The continuing unresolved Russia-Ukraine conflict has led to major global food shortages, inflation and the economic crisis. It is utterly unfortunate that this unnecessary war is taking place as the world is slowly recovering from the devastation wrought by the Covid-19 pandemic that engulfed the entire human race in three waves. The economic restraint measures announced by the Indian Reserve Bank Governor Shaktikant Das last week and the unprecedented rise in prices of food grains, including wheat, are a testament to the detrimental effects of this war on India.
Russia and Ukraine are known as the "bread baskets" of the world, especially Europe. The bulk of the food grains required for global consumption and the fertilizers required for their production are exported from these Eastern European countries. This is where a quarter of the world's wheat production comes from. According to a census by the U.S. Food and Drug Administration's Foreign Agricultural Service (FAS), about 30 percent of the world's largest crop of wheat is exported from Russia and Ukraine.
According to the UN Food and Agriculture Organization (FAO), wheat is the staple food of at least 35 percent of the global population. About 50 countries rely heavily on Russia and Ukraine for their wheat for domestic consumption. Azerbaijan and Georgia import 80 percent of their wheat from Russia and Ukraine, while Turkey, Egypt, Bangladesh and Lebanon depend on these two countries for 60 percent of their wheat imports. In addition to wheat, Ukraine is the eighth largest producer of corn and the fourth largest exporter of the same in the world. It accounts for 16 per cent of global maize exports.
Ukraine is also the largest supplier of sunflower oil, one of the major refined oils used by most countries, including India. Russia is in the second place. Russia and Ukraine together produce about 60 percent of the sunflower oil needed for global consumption.
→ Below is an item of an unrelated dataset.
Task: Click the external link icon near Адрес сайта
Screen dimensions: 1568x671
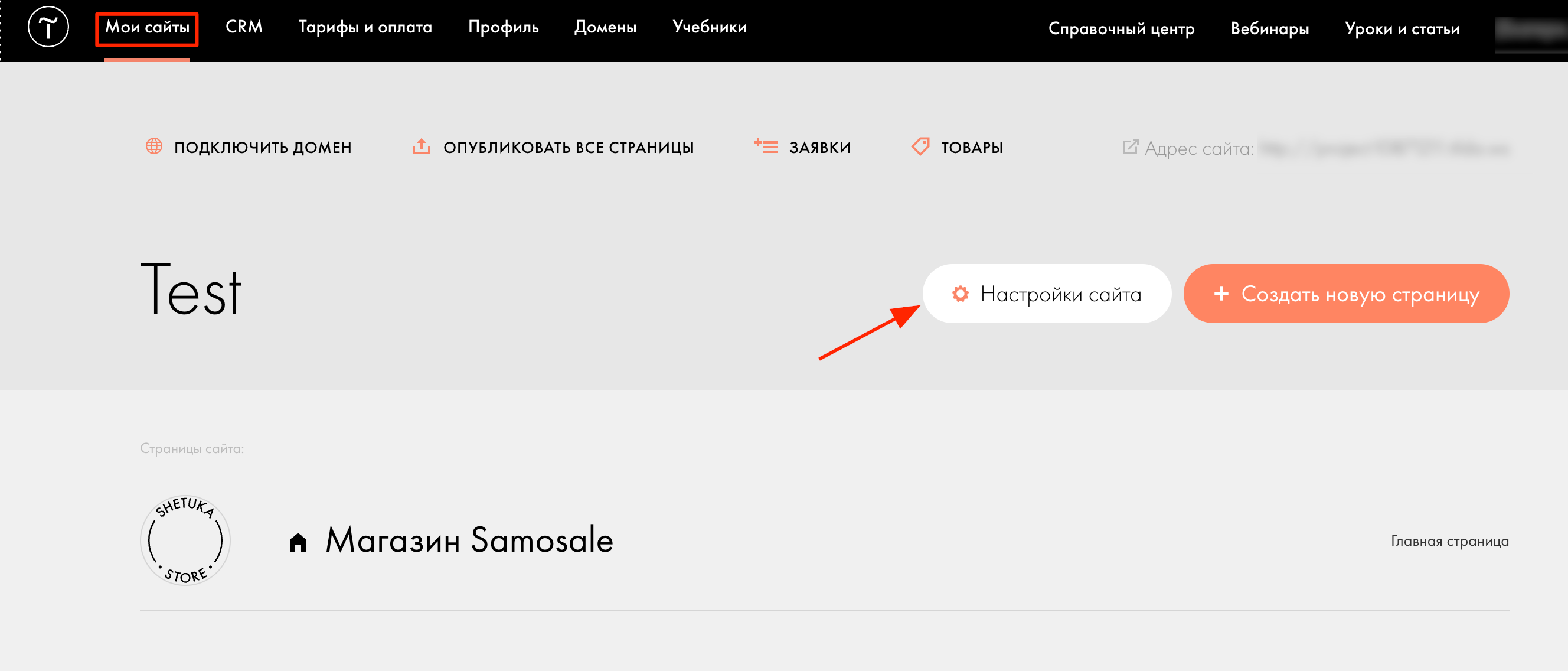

Prior to the Russian occupation, Ukraine had the capacity to export six million tons of wheat, barley and corn per month. It is estimated that in the eight months leading up to the war, about 50 million tons of grain were shipped through the Black Sea port alone. However, after the war, exports from both countries came to a standstill. This has led to unprecedented global food shortages, inflation and economic collapse. The crises that this has created in the consumer countries that depend on these countries are not insignificant.
All major ports in Ukraine are under Russian control and sanctions imposed on Russia by various countries and organizations have hampered exports from these countries. Tons of grains are being destroyed in Ukraine and Russia as various countries are terribly affected by the effects of food shortages and rising prices. Ukrainian officials say more than 20 million tons of grains are trapped in various warehouses and containers in Ukraine.
War is not an answer to anything. The history of wars paints only pictures of losses before us. Innocent civilians are the victims of every war that arises out of the arrogance of the rulers and wars are waged for the selfish interests of the regimes that try to dominate and control others. Such wars can do nothing but make human life on earth still more miserable than it usually is. Russia's occupation of Ukraine must end as soon as possible. Exports of food from there should be resumed immediately. This requires urgent, meaningful and genuine efforts beyond the dramas of so called diplomatic and politically correct performances under the auspices of international organizations, including the UNO.